## [GIVEN TEXT]
>>>>

During 2015, Lahaj expanded his international performances including Sydney Opera House in Australia, where he performed the character of Alfredo (La Traviata). In his Australian debut Lahaj reportedly “cut a dashing figure as Alfredo. Not only was his voice strong enough to carry far into the back of the auditorium, but it was also smooth and flexible enough to deliver the nuances of his wildly fluctuating moods.”

In 2016 he was named a lyric singer in the world's largest operatic competition, Placido Domingo's Operalia, which was held in Mexico. This season also marked his Paris National Opera debut as Edgardo (Lucia di Lammermoor), where he also performed Alfredo (La Traviata) alongside Plácido Domingo and Marina Rebeka. During the 2017/18 season, he performed Alfredo (La Traviata) at the Bolshoi in Moscow, where Lahaj also performed Rodolfo (La Bohème). Lahaj continued with Alfredo to Berlin State Opera and Opéra national de Paris. Next was Duca (Rigoletto) at the Finnish National Opera in Helsinki with Kasper Holten in Malmö. He took part in the Verdi Opera Night Concert in Arena di Verona as well as international concert tours, among others with Angela Gheorghiu in South Korea.

Lahaj's engagements in 2018/19 include his house premiere as Pinkerton (Madame Butterfly) at the Gran Teatre de Liceu de Barcelona. Alfredo (La Traviata) at the Los Angeles Opera directed by Marta Domingo and conducted by James Conlon. Lahaj, as Alfredo was “perceived to be a convincing and ardent suitor who cycles through turbulent emotions.

This season, Lahaj again returned to the Bolshoi with Alfredo (La Traviata) and a new production of La Bohème (Rodolfo). He went on to perform as Alfredo in Berlin's Staatsoper Unter den Linden. Lahaj marked this season by performing Bruckner’s Te Deum at the Borusan Istanbul Philharmonics and in the Latvian National Opera’s 100th-anniversary celebration. During this season he also performed the melodrama by Gaetano Donizetti, L'Elisir d'amore, at the Teatro Real Madrid.

Following the pandemic, he began 2020/21 season at Opera Australia Sydney with Alfredo, where “he masterfully captured the naiveté of a young man who would fall heedlessly in love with a society woman”. This production is now broadcast in many cinemas around the world. In 2021, after 10 years on stage, Lahaj made his debut in the new role of Mario Cavaradossi in Giacomo Puccini's Tosca, at Teatro Petruzzelli, where he shared the stage together with Ailyn Pérez, Franco Vassallo and others and Giampaolo Bisanti as a conductor. He also reunited again on the stage during the 2022/23 season with Placido Domingo in Elbphilharmonie, Hamburg.

== Opera roles ==
- Alfredo, La traviata (Verdi)
- Duke of Mantua, Rigoletto (Verdi)
- Macduff, Macbeth (Verdi)

<<<<

## [BRIEF]
Please decide whether each statement agrees with the text above about Lahaj's opera career, answering yes or no and quoting the words of the text that decide it. 1. Lahaj sang Alfredo at the Sydney Opera House in 2015. 2. Lahaj's Paris National Opera debut was as Rodolfo. 3. Lahaj first sang Mario Cavaradossi at Teatro Petruzzelli in 2021.

## [GIVEN INFORMATION]
>>>>

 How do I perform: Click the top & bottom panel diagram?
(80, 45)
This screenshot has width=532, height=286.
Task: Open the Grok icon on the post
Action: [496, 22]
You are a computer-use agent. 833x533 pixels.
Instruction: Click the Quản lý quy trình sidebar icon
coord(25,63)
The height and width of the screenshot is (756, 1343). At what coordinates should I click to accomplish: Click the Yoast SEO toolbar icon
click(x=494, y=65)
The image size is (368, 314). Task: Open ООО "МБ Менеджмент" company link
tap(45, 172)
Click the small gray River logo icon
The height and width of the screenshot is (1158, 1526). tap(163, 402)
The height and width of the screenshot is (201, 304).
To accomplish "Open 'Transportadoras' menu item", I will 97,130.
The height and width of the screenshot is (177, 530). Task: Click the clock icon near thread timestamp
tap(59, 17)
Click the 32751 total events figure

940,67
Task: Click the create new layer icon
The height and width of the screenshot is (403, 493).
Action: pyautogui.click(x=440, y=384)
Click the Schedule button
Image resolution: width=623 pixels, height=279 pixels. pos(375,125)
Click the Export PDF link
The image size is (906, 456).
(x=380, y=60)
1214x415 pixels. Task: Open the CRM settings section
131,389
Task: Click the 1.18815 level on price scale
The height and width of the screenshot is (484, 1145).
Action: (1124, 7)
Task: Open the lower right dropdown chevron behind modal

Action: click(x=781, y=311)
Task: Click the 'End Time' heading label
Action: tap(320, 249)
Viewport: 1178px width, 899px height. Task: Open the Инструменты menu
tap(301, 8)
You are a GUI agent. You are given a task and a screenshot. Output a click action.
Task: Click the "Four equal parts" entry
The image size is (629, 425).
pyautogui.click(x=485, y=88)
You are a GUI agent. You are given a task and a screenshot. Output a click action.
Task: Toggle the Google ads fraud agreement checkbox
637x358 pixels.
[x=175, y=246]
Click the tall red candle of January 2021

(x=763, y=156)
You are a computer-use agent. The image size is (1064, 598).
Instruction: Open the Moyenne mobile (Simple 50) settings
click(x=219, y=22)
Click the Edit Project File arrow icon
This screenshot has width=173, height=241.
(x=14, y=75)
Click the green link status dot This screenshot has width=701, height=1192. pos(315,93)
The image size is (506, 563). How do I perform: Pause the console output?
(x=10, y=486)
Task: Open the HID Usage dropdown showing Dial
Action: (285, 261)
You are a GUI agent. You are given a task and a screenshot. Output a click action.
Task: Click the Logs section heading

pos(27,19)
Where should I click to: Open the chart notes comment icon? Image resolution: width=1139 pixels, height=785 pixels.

<<<<

## [PROBLEM SOLUTION]
1. Yes: "During 2015, Lahaj expanded his international performances including Sydney Opera House in Australia, where he performed the character of Alfredo (La Traviata)."
2. No: "This season also marked his Paris National Opera debut as Edgardo (Lucia di Lammermoor)"
3. Yes: "In 2021, after 10 years on stage, Lahaj made his debut in the new role of Mario Cavaradossi in Giacomo Puccini's Tosca, at Teatro Petruzzelli"